▶ [Problem to work on]: Nothing but the lines from the one including "The height and" through the last line of the entries, restated exactly, should appear in the answer; omit the pictures.

▶ [Task material]:
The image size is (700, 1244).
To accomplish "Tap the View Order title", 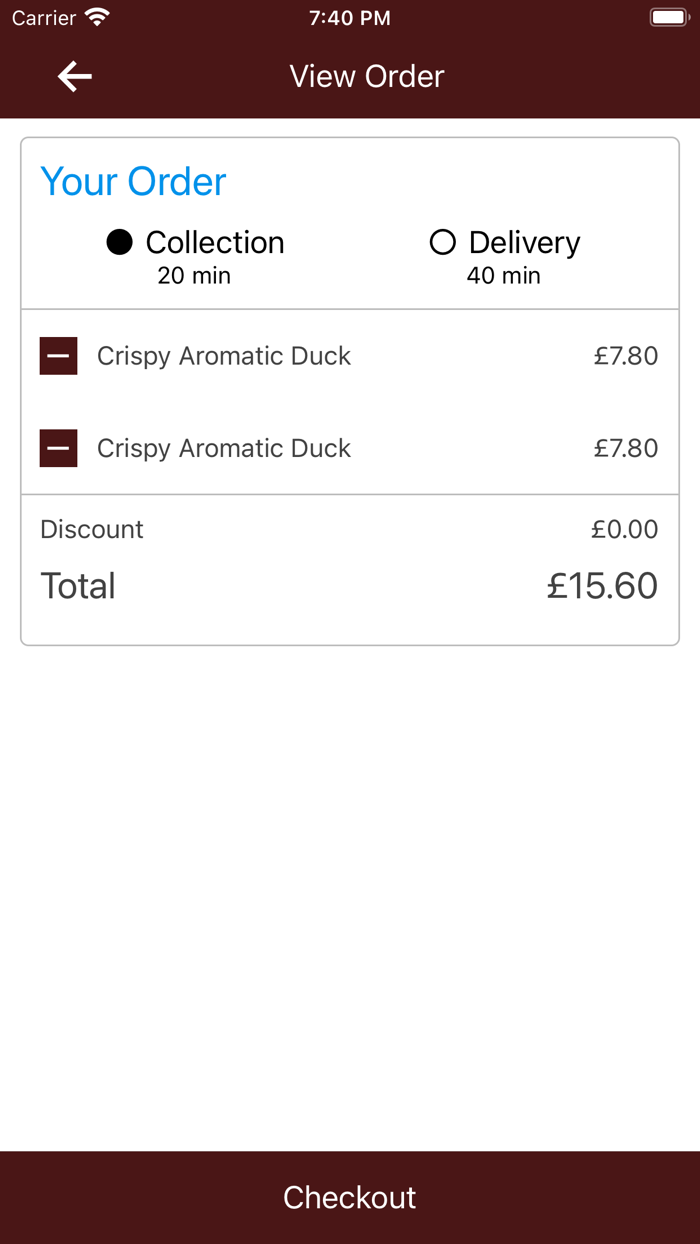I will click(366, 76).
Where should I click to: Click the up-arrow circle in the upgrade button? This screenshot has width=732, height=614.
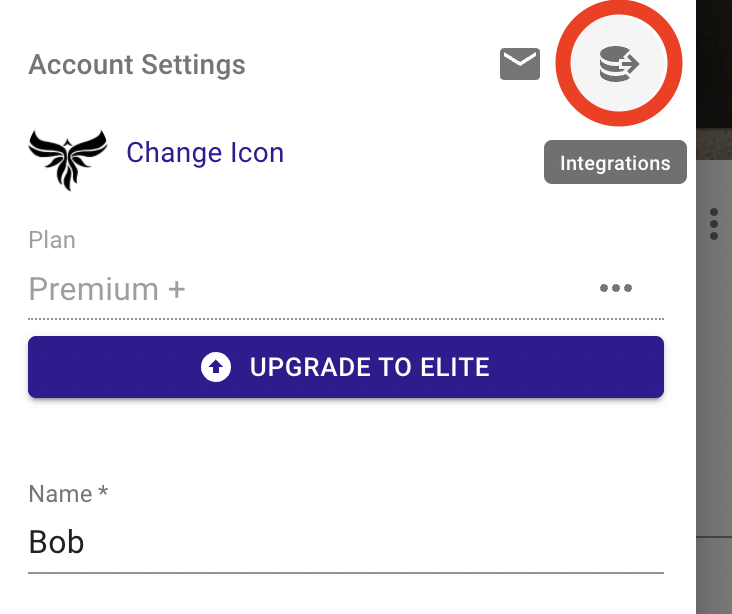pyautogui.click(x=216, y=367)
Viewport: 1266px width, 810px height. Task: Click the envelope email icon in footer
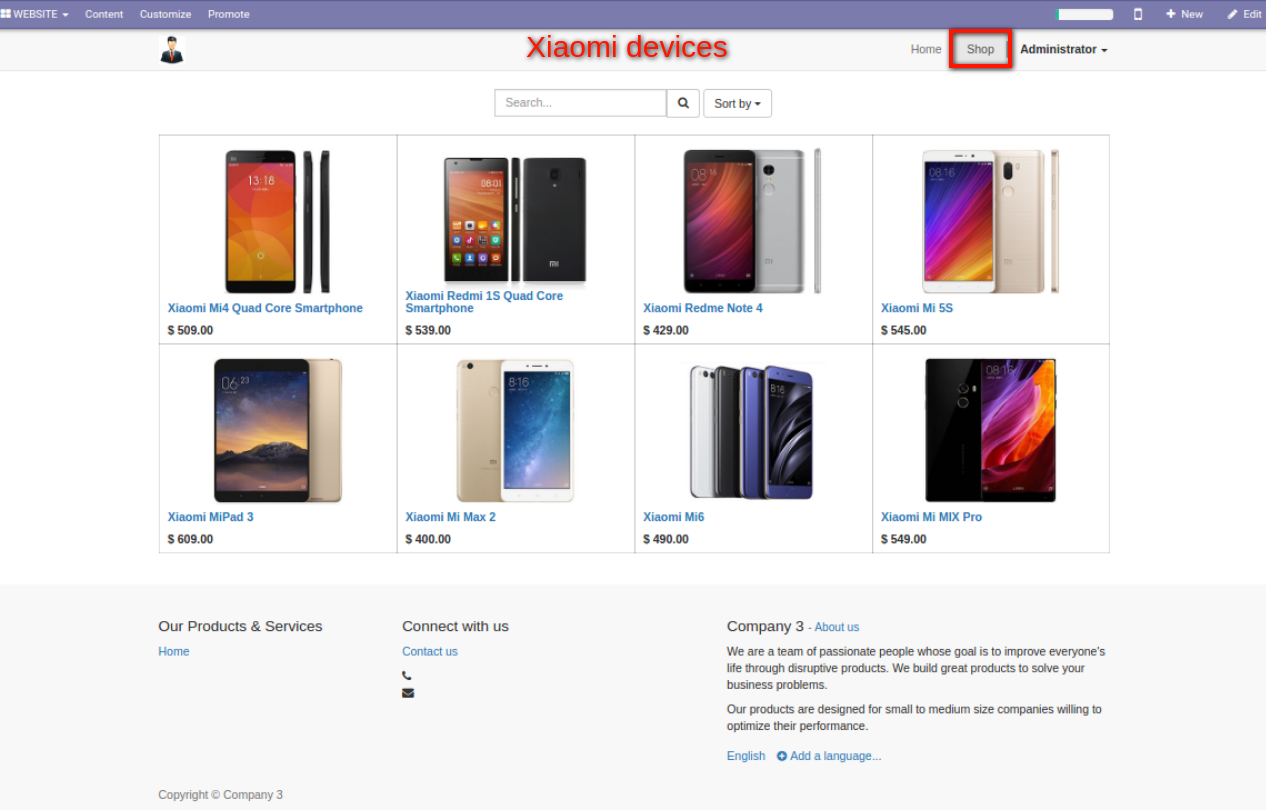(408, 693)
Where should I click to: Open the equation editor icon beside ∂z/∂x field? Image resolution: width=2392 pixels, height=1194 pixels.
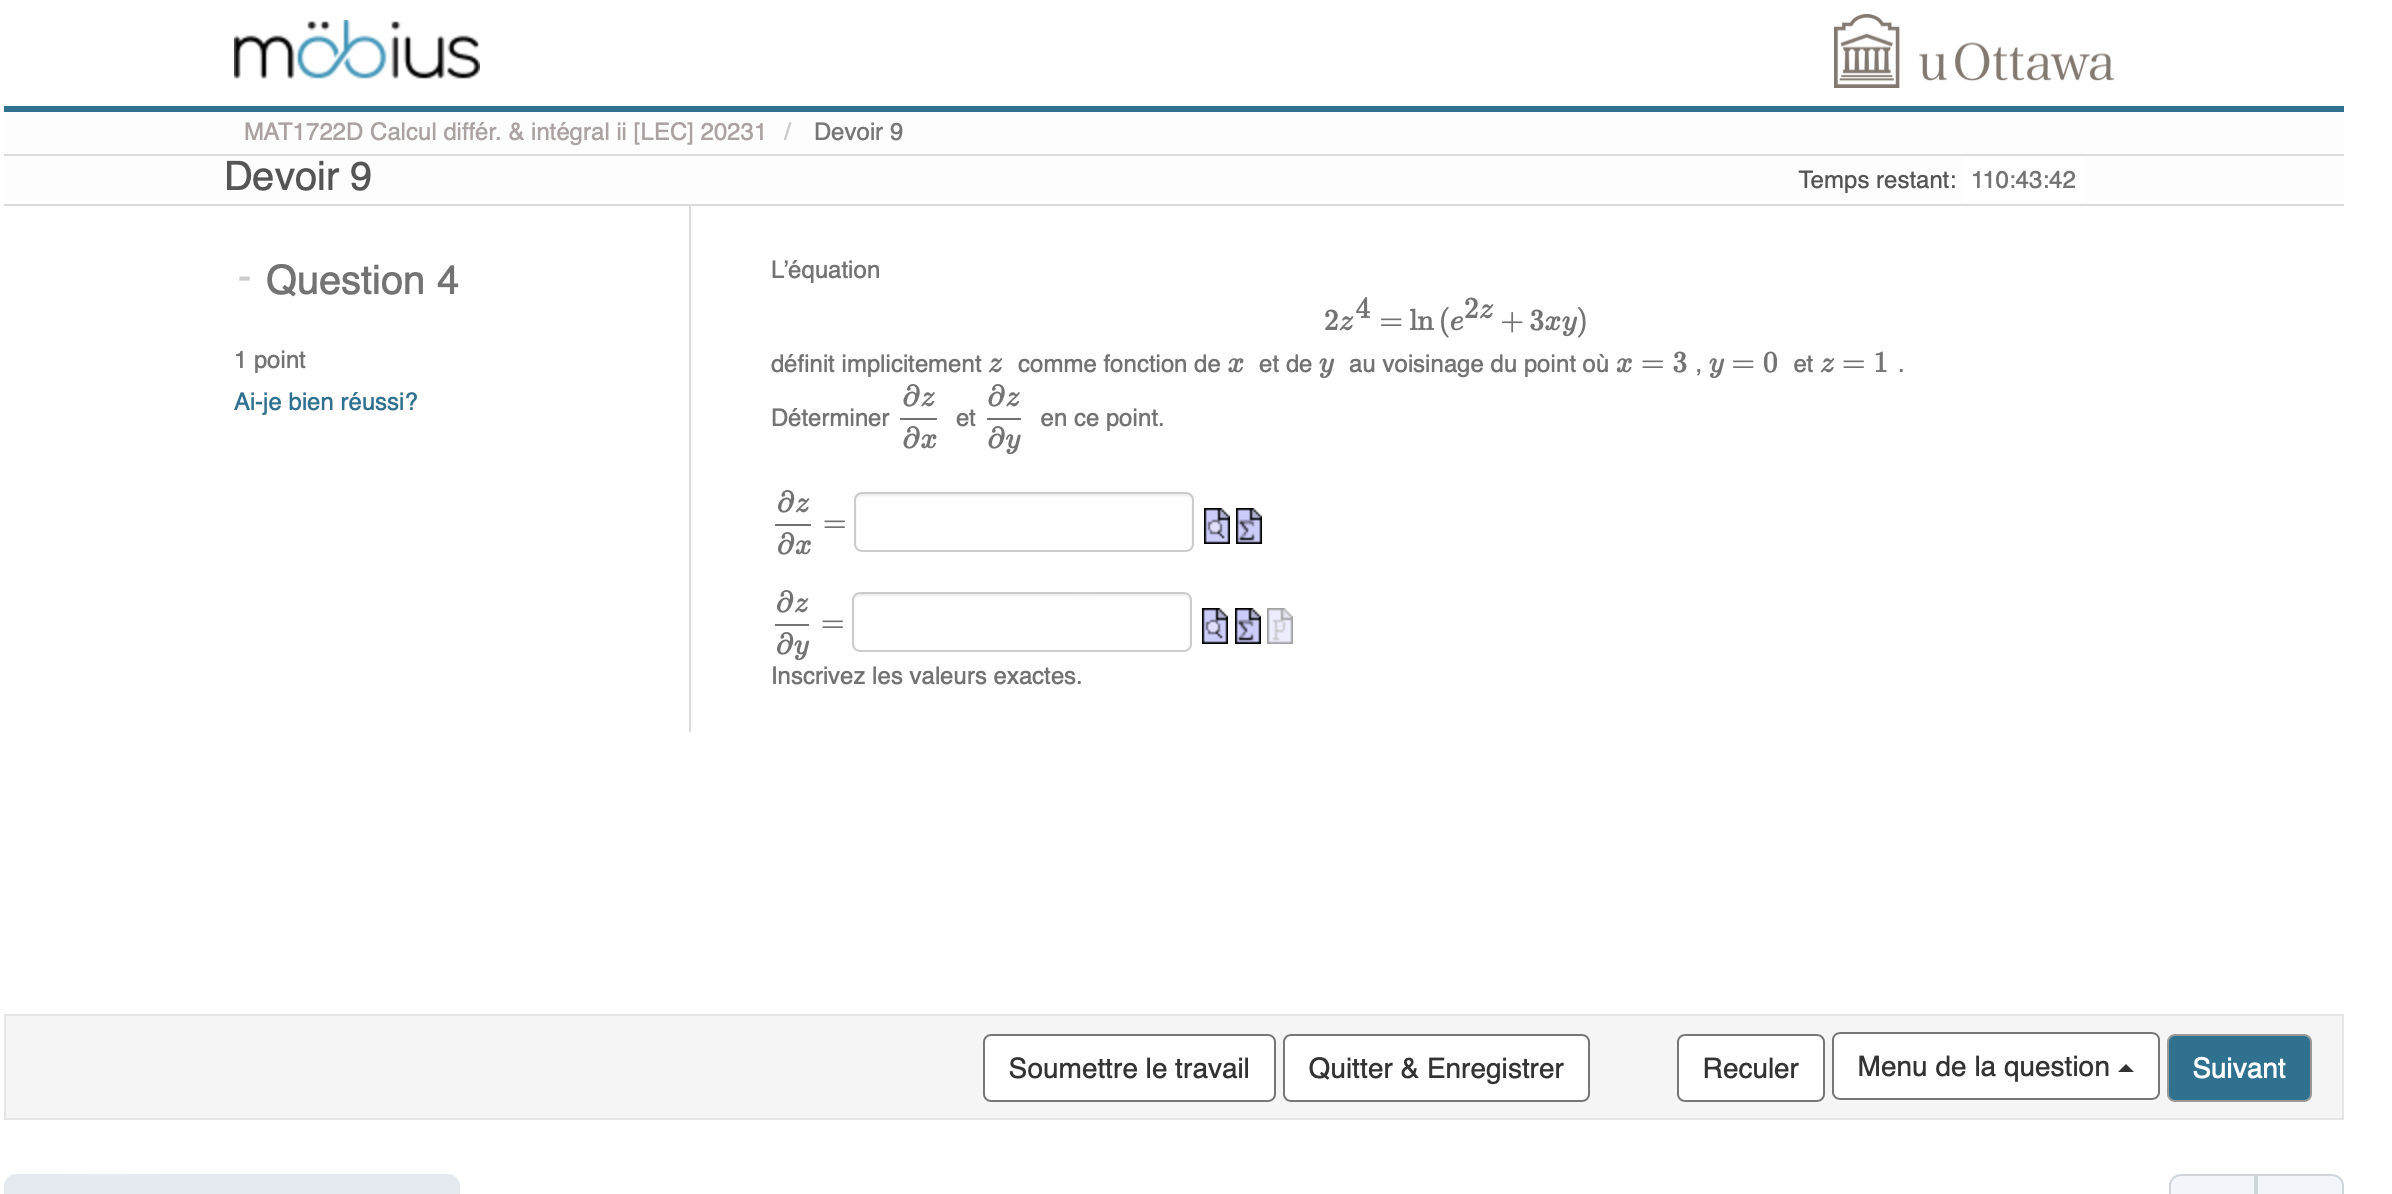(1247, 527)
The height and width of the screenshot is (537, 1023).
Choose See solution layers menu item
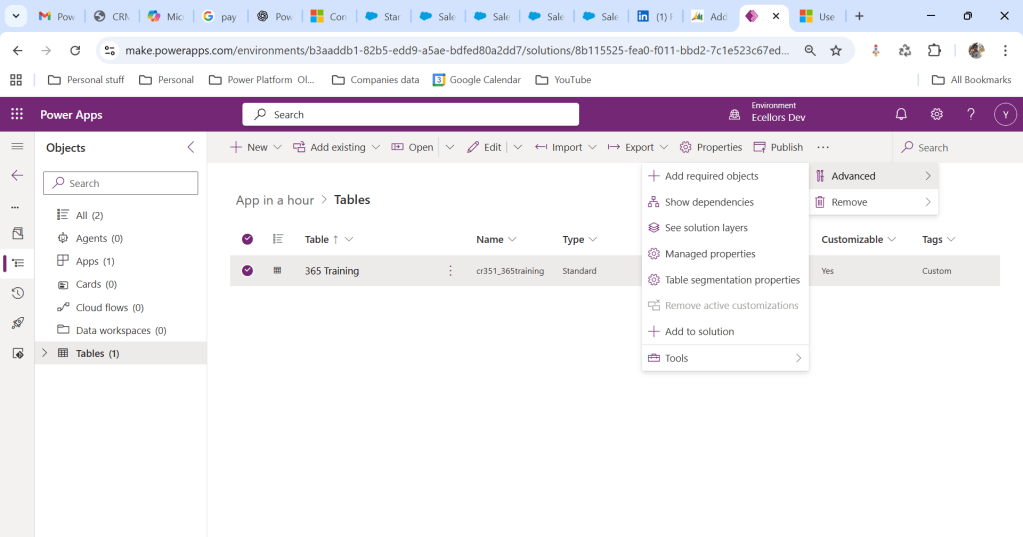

▶ [Solution to the problem]:
The height and width of the screenshot is (537, 1023).
Choose See solution layers menu item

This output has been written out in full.